James Lutz

Personal information
- Born: March 31, 1998 (age 28)

Sport
- Country: United States
- Sport: Archery
- Event: Compound

Medal record
Men's compound archery
Representing United States
World Championships
| Gold medal – first place | 2019 's-Hertogenbosch | Individual |
| Gold medal – first place | 2021 Yankton | Team |
Indoor Archery World Series
| Gold medal – first place | 2023 Strassen | Individual |
| Silver medal – second place | 2024 Nimes | Individual |
| Bronze medal – third place | 2024 Las Vegas | Individual |
| Gold medal – first place | 2024 Las Vegas | Individual |
| Silver medal – second place | 2025 Chicago | Individual |
Pan American Championships
| Gold medal – first place | 2022 Santiago | Team |
| Gold medal – first place | 2026 Tlaxcala | Team |
| Gold medal – first place | 2026 Tlaxcala | Mixed team |
| Bronze medal – third place | 2022 Santiago | Mixed team |

= James Lutz =

American archer (born 1998)

James Lutz (born March 31, 1998) is an American compound archer. He became world champion in the men's individual compound event at the 2019 World Archery Championships held in 's-Hertogenbosch, Netherlands. He is the fifth compound archer from the United States to become world champion in this event. In the final, he defeated Anders Faugstad of Norway.

==Career==
In 2020, he finished in 26th place in the men's compound event at The Vegas Shoot held in Las Vegas, United States.

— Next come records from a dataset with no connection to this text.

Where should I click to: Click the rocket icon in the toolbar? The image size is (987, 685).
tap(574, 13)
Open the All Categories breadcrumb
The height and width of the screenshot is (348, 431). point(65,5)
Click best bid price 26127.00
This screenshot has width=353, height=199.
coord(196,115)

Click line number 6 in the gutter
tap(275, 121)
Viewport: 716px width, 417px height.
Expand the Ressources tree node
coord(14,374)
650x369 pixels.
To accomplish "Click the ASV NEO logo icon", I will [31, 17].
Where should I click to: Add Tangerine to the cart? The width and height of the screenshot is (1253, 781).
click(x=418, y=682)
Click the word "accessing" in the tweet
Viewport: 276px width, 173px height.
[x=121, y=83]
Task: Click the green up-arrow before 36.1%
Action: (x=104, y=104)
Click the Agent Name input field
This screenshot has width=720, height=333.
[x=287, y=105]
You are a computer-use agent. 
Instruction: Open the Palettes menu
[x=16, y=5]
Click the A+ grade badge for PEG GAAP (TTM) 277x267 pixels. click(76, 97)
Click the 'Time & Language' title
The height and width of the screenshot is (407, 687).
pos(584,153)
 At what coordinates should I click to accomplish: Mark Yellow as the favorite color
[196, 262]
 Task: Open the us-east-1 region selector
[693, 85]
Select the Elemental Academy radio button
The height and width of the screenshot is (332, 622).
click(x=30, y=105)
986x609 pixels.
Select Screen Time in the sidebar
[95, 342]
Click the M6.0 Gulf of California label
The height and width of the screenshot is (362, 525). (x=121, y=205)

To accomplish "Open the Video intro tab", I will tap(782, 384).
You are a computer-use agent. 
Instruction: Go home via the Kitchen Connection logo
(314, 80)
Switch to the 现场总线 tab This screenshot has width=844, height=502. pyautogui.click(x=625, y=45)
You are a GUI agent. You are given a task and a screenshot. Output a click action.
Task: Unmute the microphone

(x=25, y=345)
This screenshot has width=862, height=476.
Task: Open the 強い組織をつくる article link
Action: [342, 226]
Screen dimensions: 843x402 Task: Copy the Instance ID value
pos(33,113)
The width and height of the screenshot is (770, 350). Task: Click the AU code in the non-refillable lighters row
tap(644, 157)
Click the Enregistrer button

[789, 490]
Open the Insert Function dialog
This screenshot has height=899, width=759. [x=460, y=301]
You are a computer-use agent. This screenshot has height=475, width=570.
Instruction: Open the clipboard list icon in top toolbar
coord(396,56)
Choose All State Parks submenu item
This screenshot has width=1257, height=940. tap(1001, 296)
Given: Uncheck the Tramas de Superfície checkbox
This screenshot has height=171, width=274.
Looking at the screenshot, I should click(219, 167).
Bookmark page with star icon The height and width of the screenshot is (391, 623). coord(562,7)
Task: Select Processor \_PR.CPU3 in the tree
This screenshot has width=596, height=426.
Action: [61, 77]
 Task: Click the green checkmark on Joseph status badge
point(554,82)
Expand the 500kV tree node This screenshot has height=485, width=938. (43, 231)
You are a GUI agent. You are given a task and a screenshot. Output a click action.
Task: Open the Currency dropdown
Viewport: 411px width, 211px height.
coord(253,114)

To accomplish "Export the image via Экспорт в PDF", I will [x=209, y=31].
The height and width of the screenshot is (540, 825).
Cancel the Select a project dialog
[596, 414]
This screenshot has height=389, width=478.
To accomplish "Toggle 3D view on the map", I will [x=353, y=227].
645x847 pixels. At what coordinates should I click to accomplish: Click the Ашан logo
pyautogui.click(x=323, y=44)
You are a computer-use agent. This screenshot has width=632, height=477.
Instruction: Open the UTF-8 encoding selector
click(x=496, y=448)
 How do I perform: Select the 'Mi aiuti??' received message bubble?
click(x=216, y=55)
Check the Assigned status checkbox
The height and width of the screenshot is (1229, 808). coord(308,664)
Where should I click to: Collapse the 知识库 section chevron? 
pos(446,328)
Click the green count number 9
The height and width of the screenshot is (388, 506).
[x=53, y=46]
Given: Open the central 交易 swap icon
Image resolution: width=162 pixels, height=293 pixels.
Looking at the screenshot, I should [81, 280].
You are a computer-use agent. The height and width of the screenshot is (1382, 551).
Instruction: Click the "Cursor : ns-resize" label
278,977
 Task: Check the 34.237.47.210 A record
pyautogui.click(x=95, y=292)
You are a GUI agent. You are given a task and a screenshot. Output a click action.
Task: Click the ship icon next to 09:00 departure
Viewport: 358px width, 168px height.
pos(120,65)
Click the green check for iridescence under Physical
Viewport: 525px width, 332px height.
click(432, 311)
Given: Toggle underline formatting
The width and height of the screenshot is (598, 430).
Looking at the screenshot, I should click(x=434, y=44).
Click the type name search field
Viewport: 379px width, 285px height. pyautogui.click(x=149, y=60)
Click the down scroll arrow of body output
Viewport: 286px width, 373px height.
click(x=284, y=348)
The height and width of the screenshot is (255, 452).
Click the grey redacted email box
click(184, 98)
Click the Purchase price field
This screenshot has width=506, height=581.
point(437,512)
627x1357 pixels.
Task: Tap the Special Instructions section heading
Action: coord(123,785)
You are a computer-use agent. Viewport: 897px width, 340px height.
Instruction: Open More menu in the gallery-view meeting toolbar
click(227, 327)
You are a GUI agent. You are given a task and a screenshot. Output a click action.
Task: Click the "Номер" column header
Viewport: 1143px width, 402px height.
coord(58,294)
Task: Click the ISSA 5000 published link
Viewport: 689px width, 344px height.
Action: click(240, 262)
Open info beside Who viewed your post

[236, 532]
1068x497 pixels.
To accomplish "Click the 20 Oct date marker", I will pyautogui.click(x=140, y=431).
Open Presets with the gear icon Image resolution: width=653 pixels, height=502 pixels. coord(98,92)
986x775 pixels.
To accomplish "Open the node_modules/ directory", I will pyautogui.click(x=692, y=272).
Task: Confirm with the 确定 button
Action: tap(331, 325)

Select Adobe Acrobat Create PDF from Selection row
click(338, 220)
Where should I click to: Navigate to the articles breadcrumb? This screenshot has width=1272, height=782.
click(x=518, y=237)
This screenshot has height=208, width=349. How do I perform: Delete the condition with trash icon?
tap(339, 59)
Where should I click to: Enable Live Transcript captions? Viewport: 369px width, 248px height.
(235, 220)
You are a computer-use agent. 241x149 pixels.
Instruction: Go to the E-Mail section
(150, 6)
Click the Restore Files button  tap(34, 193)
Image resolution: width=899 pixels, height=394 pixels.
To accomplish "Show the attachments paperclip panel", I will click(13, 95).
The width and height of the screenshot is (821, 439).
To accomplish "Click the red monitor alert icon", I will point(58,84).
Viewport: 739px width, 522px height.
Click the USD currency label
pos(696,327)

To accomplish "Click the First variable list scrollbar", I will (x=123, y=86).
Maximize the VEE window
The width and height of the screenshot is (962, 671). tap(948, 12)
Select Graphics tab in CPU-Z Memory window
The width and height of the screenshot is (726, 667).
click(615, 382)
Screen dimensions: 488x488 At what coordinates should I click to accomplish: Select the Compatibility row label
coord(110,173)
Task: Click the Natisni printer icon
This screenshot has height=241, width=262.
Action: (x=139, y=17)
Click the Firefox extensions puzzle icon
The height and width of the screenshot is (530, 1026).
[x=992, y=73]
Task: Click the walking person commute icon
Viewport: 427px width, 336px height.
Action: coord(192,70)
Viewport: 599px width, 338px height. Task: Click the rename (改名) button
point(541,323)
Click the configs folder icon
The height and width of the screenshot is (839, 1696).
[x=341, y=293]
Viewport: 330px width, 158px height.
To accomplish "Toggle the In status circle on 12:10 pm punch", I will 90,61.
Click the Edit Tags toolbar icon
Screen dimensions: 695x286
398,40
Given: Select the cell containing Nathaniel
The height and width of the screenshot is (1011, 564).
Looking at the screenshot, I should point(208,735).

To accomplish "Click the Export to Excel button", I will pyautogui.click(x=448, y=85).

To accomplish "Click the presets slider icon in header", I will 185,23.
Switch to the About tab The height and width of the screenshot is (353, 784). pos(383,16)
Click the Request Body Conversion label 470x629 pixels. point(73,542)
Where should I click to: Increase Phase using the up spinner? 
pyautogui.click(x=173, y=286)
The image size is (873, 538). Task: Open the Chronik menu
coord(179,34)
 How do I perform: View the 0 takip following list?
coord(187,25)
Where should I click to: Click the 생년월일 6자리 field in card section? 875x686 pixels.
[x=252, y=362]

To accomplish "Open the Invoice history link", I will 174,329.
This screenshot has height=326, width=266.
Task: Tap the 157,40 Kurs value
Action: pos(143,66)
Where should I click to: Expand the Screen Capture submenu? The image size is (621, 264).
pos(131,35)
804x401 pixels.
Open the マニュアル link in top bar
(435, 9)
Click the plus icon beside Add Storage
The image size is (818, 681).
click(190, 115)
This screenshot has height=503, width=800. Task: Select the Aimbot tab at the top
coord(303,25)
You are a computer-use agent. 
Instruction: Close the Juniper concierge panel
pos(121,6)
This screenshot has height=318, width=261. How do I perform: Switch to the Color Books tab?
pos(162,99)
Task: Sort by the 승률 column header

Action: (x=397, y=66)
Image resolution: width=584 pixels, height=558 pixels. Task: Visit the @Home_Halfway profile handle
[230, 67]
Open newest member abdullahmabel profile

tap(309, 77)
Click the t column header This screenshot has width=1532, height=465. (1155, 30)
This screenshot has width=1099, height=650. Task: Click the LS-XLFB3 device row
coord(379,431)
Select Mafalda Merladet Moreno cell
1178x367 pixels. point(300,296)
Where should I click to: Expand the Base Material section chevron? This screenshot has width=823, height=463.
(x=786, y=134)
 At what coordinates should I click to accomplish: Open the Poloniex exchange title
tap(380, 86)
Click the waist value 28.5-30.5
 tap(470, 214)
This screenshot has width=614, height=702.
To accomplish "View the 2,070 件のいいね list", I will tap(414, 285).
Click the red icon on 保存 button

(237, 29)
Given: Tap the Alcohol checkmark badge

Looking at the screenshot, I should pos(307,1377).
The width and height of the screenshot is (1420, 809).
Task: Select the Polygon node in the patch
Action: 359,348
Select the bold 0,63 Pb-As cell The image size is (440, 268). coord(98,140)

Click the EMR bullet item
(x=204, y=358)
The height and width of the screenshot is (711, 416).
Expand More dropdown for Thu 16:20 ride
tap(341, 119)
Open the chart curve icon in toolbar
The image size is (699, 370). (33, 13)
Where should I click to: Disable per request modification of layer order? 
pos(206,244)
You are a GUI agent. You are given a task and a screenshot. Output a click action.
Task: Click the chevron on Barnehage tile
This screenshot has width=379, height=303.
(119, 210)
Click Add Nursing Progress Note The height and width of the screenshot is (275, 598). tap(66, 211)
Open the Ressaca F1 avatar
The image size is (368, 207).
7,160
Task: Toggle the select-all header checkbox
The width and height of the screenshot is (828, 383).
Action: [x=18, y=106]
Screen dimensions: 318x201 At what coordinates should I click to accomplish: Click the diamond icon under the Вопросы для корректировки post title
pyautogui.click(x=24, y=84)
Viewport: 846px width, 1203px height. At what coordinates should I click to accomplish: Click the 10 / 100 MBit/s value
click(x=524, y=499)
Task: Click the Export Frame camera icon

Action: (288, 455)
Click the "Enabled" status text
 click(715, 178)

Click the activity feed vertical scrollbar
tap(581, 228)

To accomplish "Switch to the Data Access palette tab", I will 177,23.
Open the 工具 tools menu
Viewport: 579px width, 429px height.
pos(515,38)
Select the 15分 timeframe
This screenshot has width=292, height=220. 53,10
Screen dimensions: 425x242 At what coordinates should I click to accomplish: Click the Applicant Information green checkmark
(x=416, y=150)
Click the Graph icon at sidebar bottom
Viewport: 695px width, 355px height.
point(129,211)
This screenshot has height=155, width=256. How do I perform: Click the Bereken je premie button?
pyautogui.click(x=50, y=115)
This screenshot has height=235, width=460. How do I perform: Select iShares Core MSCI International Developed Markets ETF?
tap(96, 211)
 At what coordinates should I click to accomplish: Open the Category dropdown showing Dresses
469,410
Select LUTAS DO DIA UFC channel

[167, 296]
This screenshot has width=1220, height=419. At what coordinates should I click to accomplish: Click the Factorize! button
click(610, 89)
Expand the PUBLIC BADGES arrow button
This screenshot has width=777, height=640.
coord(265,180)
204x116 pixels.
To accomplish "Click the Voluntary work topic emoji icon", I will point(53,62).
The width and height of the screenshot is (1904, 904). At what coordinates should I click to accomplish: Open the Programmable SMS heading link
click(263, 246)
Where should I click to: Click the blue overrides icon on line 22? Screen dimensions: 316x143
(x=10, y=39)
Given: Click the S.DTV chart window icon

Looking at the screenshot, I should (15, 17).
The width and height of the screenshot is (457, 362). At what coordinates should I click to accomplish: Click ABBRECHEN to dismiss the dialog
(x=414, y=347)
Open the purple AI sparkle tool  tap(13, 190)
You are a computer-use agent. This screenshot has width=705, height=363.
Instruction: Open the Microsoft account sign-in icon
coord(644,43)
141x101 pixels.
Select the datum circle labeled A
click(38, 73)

In 2021, Lutz won the gold medal in the men's team event at the World Archery Championships held in Yankton, United States. He also competed in the men's individual compound and mixed team events.

Lutz represented the United States at the 2022 World Games held in Birmingham, Alabama, United States. He competed in the men's individual compound event. He won two medals at the 2022 Pan American Archery Championships held in Santiago, Chile: the gold medal in the men's team event and the bronze medal in the mixed team event.